Takie liczenie organizowane jest w całej Polsce, na Opolszczyźnie już się zakończyło we wszystkich nadleśnictwach. Dane właśnie spływają do Regionalnej Dyrekcji Lasów Państwowych w Katowicach, której podlega Opolszczyzna. W jednym nadleśnictwie naliczano przeciętnie po kilkadziesiąt dzików. I tak w Nadleśnictwie Strzelce Opolskie podczas tzw. pędzeń zauważono ich dokładnie 30. Tyle samo w Nadleśnictwie Pruszków. W Nadleśnictwie Opole o cztery sztuki więcej, a w Turawie 53. Sporo dzików jest w Tułowicach, bo co najmniej 81.
- Naszym zdaniem ta metoda liczenia jest dość precyzyjna - mówi Lidia Bocianowska, zastępca nadleśniczego Nadleśnictwa Opole.
A jak leśnicy oceniają wyniki liczenia? - Z pewnością dzików jest więcej niż na przykład 10 lat temu, ale niektórzy koledzy mówili, że spodziewali się trochę większej liczby - dodaje Lidia Bocianowska.
Nieoficjalnie od jednego z myśliwych dowiedzieliśmy się, że na wyniki trzeba jednak wziąć poprawkę. - Część dzików siedziała w kukurydzy, a my chodziliśmy głównie po lasach - mówi - Zdarzało się też, że zwierzęta nic sobie nie robiły z obecności ludzi i mogły nie zostać policzone. Ale i tak lepszej metody liczenia chyba nie ma.
Zachowania zwierząt jest jednym z głównych problemów, z jakimi borykają się leśniczy, koła łowieckie, rolnicy i mieszkańcy osiedli w wielu opolskich miastach. Dziki przychodzą tam, wyrządzają szkody, bywa nawet, że atakują ludzi.

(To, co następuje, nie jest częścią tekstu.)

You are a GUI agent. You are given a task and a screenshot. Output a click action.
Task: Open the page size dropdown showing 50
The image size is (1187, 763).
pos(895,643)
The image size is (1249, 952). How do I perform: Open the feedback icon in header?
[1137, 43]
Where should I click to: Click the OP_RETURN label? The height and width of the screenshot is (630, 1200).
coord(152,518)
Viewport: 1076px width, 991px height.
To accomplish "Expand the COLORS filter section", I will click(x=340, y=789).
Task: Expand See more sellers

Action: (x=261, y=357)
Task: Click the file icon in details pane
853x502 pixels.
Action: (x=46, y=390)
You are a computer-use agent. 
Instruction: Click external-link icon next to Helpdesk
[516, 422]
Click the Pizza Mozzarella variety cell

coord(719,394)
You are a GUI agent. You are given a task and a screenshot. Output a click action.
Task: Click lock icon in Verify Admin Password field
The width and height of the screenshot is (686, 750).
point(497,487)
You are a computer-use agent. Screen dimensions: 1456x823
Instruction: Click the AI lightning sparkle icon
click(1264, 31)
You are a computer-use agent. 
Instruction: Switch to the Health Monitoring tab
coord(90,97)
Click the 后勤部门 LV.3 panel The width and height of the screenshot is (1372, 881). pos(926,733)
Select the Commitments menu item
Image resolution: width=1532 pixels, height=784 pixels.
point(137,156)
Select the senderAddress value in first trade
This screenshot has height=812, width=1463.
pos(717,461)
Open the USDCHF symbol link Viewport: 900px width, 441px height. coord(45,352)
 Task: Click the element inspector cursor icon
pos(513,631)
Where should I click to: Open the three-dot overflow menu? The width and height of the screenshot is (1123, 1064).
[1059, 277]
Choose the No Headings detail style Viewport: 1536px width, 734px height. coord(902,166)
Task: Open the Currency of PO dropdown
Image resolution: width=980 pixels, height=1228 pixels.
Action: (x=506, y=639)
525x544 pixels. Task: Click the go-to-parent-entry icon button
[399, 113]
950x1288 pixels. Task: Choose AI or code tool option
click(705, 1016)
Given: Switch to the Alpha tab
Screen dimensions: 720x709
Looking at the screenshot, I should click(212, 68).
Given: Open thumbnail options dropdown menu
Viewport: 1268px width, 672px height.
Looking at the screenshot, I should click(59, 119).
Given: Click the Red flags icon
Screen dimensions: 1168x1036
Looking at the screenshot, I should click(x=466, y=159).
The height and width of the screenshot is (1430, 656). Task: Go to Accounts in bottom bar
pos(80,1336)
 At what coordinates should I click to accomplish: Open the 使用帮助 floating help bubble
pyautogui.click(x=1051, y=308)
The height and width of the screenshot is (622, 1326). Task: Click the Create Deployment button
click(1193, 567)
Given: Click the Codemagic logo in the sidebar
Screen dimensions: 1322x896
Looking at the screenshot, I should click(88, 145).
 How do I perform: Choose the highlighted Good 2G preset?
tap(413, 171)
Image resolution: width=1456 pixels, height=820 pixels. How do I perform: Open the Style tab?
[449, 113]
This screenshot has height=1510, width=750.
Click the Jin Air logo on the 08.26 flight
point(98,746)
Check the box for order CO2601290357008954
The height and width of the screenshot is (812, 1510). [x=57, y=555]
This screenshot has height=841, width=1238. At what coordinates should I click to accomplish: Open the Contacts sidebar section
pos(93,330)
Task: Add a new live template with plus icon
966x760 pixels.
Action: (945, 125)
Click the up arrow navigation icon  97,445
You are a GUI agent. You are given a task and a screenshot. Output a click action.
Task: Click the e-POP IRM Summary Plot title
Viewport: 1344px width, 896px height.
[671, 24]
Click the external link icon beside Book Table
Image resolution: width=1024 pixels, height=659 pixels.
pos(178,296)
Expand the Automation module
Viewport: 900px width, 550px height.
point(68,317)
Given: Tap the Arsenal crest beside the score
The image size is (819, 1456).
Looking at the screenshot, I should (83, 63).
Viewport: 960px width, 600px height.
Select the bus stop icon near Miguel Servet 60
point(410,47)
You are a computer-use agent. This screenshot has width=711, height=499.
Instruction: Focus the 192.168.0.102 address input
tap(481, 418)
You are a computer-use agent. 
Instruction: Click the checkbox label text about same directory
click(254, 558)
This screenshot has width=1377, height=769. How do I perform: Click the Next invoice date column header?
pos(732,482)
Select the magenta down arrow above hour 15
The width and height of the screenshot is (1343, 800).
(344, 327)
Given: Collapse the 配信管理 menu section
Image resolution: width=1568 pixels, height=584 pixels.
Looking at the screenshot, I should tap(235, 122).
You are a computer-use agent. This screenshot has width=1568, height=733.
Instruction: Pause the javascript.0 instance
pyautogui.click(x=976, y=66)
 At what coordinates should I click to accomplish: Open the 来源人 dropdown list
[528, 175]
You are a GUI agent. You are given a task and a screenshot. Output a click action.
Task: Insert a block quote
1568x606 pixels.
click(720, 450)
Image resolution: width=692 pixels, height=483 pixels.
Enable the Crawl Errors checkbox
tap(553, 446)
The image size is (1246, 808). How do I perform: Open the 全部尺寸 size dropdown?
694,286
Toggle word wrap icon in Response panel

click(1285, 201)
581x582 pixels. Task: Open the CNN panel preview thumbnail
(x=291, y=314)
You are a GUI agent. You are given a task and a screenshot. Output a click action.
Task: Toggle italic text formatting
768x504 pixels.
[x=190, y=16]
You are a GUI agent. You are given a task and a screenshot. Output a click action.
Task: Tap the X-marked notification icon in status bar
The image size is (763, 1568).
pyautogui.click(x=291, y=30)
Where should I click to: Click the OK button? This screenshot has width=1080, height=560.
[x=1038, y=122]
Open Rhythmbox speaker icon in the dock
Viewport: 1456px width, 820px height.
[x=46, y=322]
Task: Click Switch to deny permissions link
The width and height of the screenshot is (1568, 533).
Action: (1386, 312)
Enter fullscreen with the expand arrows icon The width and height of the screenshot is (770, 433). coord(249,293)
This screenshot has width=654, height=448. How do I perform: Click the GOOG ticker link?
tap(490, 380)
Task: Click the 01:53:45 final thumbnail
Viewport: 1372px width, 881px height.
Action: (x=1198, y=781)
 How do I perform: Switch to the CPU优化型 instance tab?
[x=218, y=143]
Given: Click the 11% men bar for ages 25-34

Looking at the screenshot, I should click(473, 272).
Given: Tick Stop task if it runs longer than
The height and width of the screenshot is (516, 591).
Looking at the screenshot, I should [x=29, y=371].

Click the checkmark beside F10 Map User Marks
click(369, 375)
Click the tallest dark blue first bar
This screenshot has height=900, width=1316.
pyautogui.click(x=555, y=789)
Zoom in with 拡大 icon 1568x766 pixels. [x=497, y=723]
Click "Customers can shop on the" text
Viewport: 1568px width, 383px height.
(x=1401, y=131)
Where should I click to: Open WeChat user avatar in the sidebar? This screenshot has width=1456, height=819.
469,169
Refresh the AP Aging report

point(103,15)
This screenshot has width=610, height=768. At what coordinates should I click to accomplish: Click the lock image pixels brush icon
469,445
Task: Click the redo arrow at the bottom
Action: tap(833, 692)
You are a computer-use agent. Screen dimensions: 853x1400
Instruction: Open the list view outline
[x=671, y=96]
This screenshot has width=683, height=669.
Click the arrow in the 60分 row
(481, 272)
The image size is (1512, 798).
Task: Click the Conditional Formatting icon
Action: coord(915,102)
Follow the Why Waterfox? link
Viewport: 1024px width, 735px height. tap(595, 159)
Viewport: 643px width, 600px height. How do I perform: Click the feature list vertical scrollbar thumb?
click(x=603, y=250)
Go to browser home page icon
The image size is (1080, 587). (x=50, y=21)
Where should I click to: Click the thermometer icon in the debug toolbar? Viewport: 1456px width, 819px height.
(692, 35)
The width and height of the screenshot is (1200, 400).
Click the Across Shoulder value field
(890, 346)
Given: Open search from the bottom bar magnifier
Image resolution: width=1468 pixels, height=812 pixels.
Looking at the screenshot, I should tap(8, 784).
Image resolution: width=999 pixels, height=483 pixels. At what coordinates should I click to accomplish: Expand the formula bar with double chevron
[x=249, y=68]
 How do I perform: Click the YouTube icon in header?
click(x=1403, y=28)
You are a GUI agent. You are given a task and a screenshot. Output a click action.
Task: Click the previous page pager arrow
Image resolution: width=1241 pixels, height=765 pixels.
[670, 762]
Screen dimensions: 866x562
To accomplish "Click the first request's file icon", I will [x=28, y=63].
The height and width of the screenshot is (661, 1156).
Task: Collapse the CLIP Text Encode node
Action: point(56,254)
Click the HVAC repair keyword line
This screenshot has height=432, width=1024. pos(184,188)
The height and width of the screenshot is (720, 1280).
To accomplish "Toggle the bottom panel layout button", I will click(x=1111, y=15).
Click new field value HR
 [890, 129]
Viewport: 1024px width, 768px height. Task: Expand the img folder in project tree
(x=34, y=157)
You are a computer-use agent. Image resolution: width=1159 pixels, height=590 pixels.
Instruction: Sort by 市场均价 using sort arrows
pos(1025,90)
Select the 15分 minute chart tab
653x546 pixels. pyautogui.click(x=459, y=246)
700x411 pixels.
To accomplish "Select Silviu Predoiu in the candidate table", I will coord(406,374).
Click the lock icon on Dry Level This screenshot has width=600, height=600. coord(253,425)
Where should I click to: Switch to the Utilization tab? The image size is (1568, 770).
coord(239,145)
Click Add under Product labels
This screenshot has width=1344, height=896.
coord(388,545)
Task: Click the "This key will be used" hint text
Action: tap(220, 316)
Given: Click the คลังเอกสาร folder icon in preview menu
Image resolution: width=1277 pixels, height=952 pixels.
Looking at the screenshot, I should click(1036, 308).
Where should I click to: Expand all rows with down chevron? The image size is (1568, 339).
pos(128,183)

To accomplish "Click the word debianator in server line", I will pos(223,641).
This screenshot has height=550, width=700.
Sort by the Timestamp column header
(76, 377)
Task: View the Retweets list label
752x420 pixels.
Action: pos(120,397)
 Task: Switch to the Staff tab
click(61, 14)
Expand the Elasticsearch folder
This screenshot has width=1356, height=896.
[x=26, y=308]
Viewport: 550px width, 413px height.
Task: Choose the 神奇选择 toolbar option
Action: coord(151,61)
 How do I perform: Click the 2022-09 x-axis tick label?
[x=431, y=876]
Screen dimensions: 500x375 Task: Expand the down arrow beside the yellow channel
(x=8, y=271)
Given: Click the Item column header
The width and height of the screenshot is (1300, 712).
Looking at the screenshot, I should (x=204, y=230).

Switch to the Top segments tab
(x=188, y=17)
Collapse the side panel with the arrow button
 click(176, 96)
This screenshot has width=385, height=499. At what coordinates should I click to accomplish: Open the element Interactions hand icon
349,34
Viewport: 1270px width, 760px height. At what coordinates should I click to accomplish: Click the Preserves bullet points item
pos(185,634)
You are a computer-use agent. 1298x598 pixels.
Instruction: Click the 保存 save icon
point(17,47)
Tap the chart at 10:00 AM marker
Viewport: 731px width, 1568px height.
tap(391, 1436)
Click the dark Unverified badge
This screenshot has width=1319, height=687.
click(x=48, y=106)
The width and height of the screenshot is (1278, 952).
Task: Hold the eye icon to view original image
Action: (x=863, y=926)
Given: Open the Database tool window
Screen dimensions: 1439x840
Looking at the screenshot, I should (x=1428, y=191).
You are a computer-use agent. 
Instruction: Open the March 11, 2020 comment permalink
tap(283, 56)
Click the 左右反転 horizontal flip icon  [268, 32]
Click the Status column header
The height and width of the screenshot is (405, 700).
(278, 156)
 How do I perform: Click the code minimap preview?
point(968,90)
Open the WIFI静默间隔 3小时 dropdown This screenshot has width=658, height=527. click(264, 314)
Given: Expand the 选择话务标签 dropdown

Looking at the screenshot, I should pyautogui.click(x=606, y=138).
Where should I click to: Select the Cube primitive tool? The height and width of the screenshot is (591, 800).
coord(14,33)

Tak było m.in. w Kędzierzynie-Koźlu.
CZYTAJ Jest zgoda na odstrzał dzików w Kędzierzynie-Koźlu
Według behawiorysty zwierząt Aleksandra Budka, ludzie są sami sobie winni: - Traktują dziki jako atrakcję i dokarmiają je. Myślą, że zrobią zwierzęciu jednorazową przyjemność i dzik sobie pójdzie do lasu. A on nawet jeśli odejdzie, to znów wróci na osiedle, bo te zwierzęta są inteligentne. Jak raz znajdą jedzenie przy śmietniku, to będą tam przychodzić po raz kolejny. Kiedy widzą, że ze strony ludzi nic im nie grozi, po prostu przestają się ich bać.
Dziki na Opolszczyźnie
Szacuje się, że w ciągu 10 lat populacja dzika na Opolszczyźnie powiększyła się o około 150 procent (wyniki z wszystkich nadleśnictw pozwolą te szacunki zweryfikować). Dlaczego rośnie? Z dwóch powodów. Przede wszystkim w poprzednich latach nie zawsze wykonywane były wszystkie plany łowieckie, co sprzyjało zwiększaniu się liczebności tych zwierząt.
Poza tym coraz więcej rolników decyduje się na uprawę kukurydzy, a to wielki przysmak dzika. Podobnie jak rzepak, buraki cukrowe, zboża. Taka wysokobiałkowa dieta odbija się też na ich stanie zdrowia. Są mocne, okres godowy mają cały rok.
ZOBACZ Dziki wyrządzają coraz więcej szkód na Opolszczyźnie
W 2016 myśliwi mają upolować w naszym regionie 12 tysięcy dzików. Rok temu było to 11 tysięcy, a w poprzednich latach około 6-7 tysięcy.
W Kędzierzynie-Koźlu można strzelać do dzików nawet w mieście. Zgodę wydał sejmik województwa.